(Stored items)
+-------+
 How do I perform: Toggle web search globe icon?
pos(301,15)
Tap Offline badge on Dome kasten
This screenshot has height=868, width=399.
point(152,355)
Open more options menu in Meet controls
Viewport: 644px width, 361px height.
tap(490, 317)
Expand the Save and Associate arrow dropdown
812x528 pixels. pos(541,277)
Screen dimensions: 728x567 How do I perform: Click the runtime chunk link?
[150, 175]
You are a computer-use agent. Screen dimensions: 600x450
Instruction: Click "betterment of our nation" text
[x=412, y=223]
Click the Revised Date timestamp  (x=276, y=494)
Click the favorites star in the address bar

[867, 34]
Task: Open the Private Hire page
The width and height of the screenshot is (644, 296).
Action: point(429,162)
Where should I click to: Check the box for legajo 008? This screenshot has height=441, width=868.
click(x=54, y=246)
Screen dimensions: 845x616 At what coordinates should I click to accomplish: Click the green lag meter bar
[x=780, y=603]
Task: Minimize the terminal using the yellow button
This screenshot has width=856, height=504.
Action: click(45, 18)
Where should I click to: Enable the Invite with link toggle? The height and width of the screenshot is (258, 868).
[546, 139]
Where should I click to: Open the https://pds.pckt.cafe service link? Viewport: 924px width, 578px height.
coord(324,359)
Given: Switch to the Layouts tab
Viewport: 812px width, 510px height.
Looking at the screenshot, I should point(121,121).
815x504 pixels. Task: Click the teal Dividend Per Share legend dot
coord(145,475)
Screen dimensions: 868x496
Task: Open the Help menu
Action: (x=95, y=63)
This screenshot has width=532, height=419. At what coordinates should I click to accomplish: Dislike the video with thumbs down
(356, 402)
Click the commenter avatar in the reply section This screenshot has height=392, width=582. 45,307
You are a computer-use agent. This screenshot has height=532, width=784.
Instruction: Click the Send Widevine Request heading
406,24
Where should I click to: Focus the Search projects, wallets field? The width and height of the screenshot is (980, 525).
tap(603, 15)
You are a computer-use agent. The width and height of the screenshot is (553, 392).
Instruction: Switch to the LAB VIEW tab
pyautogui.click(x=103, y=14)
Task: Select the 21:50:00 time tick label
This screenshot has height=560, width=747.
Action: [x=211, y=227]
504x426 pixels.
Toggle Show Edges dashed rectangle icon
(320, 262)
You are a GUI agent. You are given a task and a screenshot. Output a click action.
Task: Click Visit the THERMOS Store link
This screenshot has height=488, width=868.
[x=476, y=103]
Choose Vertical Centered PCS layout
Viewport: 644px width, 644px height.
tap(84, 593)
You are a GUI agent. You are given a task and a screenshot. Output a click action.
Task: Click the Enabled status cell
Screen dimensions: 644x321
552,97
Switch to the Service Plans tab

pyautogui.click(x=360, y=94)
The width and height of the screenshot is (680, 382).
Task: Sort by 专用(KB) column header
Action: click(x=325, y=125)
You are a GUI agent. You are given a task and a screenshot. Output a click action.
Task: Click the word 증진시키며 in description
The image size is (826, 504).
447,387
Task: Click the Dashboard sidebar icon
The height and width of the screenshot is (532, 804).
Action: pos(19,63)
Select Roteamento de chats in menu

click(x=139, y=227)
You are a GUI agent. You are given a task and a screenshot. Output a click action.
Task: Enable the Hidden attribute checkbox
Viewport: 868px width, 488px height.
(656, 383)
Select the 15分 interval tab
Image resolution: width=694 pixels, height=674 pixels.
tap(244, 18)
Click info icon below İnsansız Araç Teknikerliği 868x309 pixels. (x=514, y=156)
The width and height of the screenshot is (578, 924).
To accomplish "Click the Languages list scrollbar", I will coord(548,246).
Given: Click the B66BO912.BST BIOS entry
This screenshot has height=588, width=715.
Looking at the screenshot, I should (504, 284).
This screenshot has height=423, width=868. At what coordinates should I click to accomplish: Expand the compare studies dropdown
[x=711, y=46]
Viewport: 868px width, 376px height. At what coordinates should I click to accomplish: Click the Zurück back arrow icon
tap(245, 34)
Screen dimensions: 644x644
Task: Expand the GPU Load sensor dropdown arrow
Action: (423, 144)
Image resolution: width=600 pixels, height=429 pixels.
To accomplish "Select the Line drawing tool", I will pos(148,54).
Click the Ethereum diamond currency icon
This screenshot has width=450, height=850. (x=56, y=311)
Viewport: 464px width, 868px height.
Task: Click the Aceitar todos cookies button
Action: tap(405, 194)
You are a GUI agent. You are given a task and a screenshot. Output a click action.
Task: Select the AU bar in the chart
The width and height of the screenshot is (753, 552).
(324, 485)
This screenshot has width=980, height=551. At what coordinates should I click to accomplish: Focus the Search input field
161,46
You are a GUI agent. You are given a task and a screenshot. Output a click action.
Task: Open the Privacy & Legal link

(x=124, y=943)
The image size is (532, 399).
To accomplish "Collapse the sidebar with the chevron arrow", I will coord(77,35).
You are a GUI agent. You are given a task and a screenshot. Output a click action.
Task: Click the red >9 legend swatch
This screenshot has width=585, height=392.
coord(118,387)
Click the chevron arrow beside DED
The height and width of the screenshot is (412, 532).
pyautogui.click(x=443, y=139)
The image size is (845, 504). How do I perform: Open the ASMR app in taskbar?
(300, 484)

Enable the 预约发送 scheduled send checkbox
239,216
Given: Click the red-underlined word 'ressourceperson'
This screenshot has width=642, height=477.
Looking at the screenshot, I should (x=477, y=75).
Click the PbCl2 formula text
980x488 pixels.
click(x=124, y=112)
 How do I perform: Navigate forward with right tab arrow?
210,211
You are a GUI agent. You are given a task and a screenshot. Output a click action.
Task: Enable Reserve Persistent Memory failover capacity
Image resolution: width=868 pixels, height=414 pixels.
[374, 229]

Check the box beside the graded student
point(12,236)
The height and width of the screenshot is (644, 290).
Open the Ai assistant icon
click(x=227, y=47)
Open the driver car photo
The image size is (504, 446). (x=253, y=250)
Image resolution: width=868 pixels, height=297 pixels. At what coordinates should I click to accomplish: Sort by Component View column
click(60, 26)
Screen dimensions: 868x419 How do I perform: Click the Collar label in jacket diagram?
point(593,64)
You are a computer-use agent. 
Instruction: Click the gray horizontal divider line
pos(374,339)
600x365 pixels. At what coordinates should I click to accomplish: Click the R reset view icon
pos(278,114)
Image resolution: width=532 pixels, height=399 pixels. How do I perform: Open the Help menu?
+-------+
Problem to work on
Copy out the data exactly as it stands, leaving nothing out.

Output for this task
 How do I perform: Toggle web search globe icon?
pos(301,15)
Tap Offline badge on Dome kasten
This screenshot has height=868, width=399.
point(152,355)
Open more options menu in Meet controls
Viewport: 644px width, 361px height.
tap(490, 317)
Expand the Save and Associate arrow dropdown
812x528 pixels. pos(541,277)
Screen dimensions: 728x567 How do I perform: Click the runtime chunk link?
[150, 175]
You are a computer-use agent. Screen dimensions: 600x450
Instruction: Click "betterment of our nation" text
[x=412, y=223]
Click the Revised Date timestamp  (x=276, y=494)
Click the favorites star in the address bar

[867, 34]
Task: Open the Private Hire page
The width and height of the screenshot is (644, 296).
Action: point(429,162)
Where should I click to: Check the box for legajo 008? This screenshot has height=441, width=868.
click(x=54, y=246)
Screen dimensions: 845x616 At what coordinates should I click to accomplish: Click the green lag meter bar
[x=780, y=603]
Task: Minimize the terminal using the yellow button
This screenshot has width=856, height=504.
Action: click(45, 18)
Where should I click to: Enable the Invite with link toggle? The height and width of the screenshot is (258, 868).
[546, 139]
Where should I click to: Open the https://pds.pckt.cafe service link? Viewport: 924px width, 578px height.
coord(324,359)
Given: Switch to the Layouts tab
Viewport: 812px width, 510px height.
Looking at the screenshot, I should point(121,121).
815x504 pixels. Task: Click the teal Dividend Per Share legend dot
coord(145,475)
Screen dimensions: 868x496
Task: Open the Help menu
Action: (x=95, y=63)
This screenshot has width=532, height=419. At what coordinates should I click to accomplish: Dislike the video with thumbs down
(356, 402)
Click the commenter avatar in the reply section This screenshot has height=392, width=582. 45,307
You are a computer-use agent. This screenshot has height=532, width=784.
Instruction: Click the Send Widevine Request heading
406,24
Where should I click to: Focus the Search projects, wallets field? The width and height of the screenshot is (980, 525).
tap(603, 15)
You are a computer-use agent. The width and height of the screenshot is (553, 392).
Instruction: Switch to the LAB VIEW tab
pyautogui.click(x=103, y=14)
Task: Select the 21:50:00 time tick label
This screenshot has height=560, width=747.
Action: [x=211, y=227]
504x426 pixels.
Toggle Show Edges dashed rectangle icon
(320, 262)
You are a GUI agent. You are given a task and a screenshot. Output a click action.
Task: Click Visit the THERMOS Store link
This screenshot has height=488, width=868.
[x=476, y=103]
Choose Vertical Centered PCS layout
Viewport: 644px width, 644px height.
tap(84, 593)
You are a GUI agent. You are given a task and a screenshot. Output a click action.
Task: Click the Enabled status cell
Screen dimensions: 644x321
552,97
Switch to the Service Plans tab

pyautogui.click(x=360, y=94)
The width and height of the screenshot is (680, 382).
Task: Sort by 专用(KB) column header
Action: click(x=325, y=125)
You are a GUI agent. You are given a task and a screenshot. Output a click action.
Task: Click the word 증진시키며 in description
The image size is (826, 504).
447,387
Task: Click the Dashboard sidebar icon
The height and width of the screenshot is (532, 804).
Action: pos(19,63)
Select Roteamento de chats in menu

click(x=139, y=227)
You are a GUI agent. You are given a task and a screenshot. Output a click action.
Task: Enable the Hidden attribute checkbox
Viewport: 868px width, 488px height.
(656, 383)
Select the 15分 interval tab
Image resolution: width=694 pixels, height=674 pixels.
tap(244, 18)
Click info icon below İnsansız Araç Teknikerliği 868x309 pixels. (x=514, y=156)
The width and height of the screenshot is (578, 924).
To accomplish "Click the Languages list scrollbar", I will coord(548,246).
Given: Click the B66BO912.BST BIOS entry
This screenshot has height=588, width=715.
Looking at the screenshot, I should (504, 284).
This screenshot has height=423, width=868. At what coordinates should I click to accomplish: Expand the compare studies dropdown
[x=711, y=46]
Viewport: 868px width, 376px height. At what coordinates should I click to accomplish: Click the Zurück back arrow icon
tap(245, 34)
Screen dimensions: 644x644
Task: Expand the GPU Load sensor dropdown arrow
Action: (423, 144)
Image resolution: width=600 pixels, height=429 pixels.
To accomplish "Select the Line drawing tool", I will pos(148,54).
Click the Ethereum diamond currency icon
This screenshot has width=450, height=850. (x=56, y=311)
Viewport: 464px width, 868px height.
Task: Click the Aceitar todos cookies button
Action: tap(405, 194)
You are a GUI agent. You are given a task and a screenshot. Output a click action.
Task: Select the AU bar in the chart
The width and height of the screenshot is (753, 552).
(324, 485)
This screenshot has width=980, height=551. At what coordinates should I click to accomplish: Focus the Search input field
161,46
You are a GUI agent. You are given a task and a screenshot. Output a click action.
Task: Open the Privacy & Legal link

(x=124, y=943)
The image size is (532, 399).
To accomplish "Collapse the sidebar with the chevron arrow", I will coord(77,35).
You are a GUI agent. You are given a task and a screenshot. Output a click action.
Task: Click the red >9 legend swatch
This screenshot has width=585, height=392.
coord(118,387)
Click the chevron arrow beside DED
The height and width of the screenshot is (412, 532).
pyautogui.click(x=443, y=139)
The image size is (845, 504). How do I perform: Open the ASMR app in taskbar?
(300, 484)

Enable the 预约发送 scheduled send checkbox
239,216
Given: Click the red-underlined word 'ressourceperson'
This screenshot has width=642, height=477.
Looking at the screenshot, I should (x=477, y=75).
Click the PbCl2 formula text
980x488 pixels.
click(x=124, y=112)
 How do I perform: Navigate forward with right tab arrow?
210,211
You are a GUI agent. You are given a task and a screenshot. Output a click action.
Task: Enable Reserve Persistent Memory failover capacity
Image resolution: width=868 pixels, height=414 pixels.
[374, 229]

Check the box beside the graded student
point(12,236)
The height and width of the screenshot is (644, 290).
Open the Ai assistant icon
click(x=227, y=47)
Open the driver car photo
The image size is (504, 446). (x=253, y=250)
Image resolution: width=868 pixels, height=297 pixels. At what coordinates should I click to accomplish: Sort by Component View column
click(60, 26)
Screen dimensions: 868x419 How do I perform: Click the Collar label in jacket diagram?
point(593,64)
You are a computer-use agent. 
Instruction: Click the gray horizontal divider line
pos(374,339)
600x365 pixels. At what coordinates should I click to accomplish: Click the R reset view icon
pos(278,114)
Image resolution: width=532 pixels, height=399 pixels. How do I perform: Open the Help menu?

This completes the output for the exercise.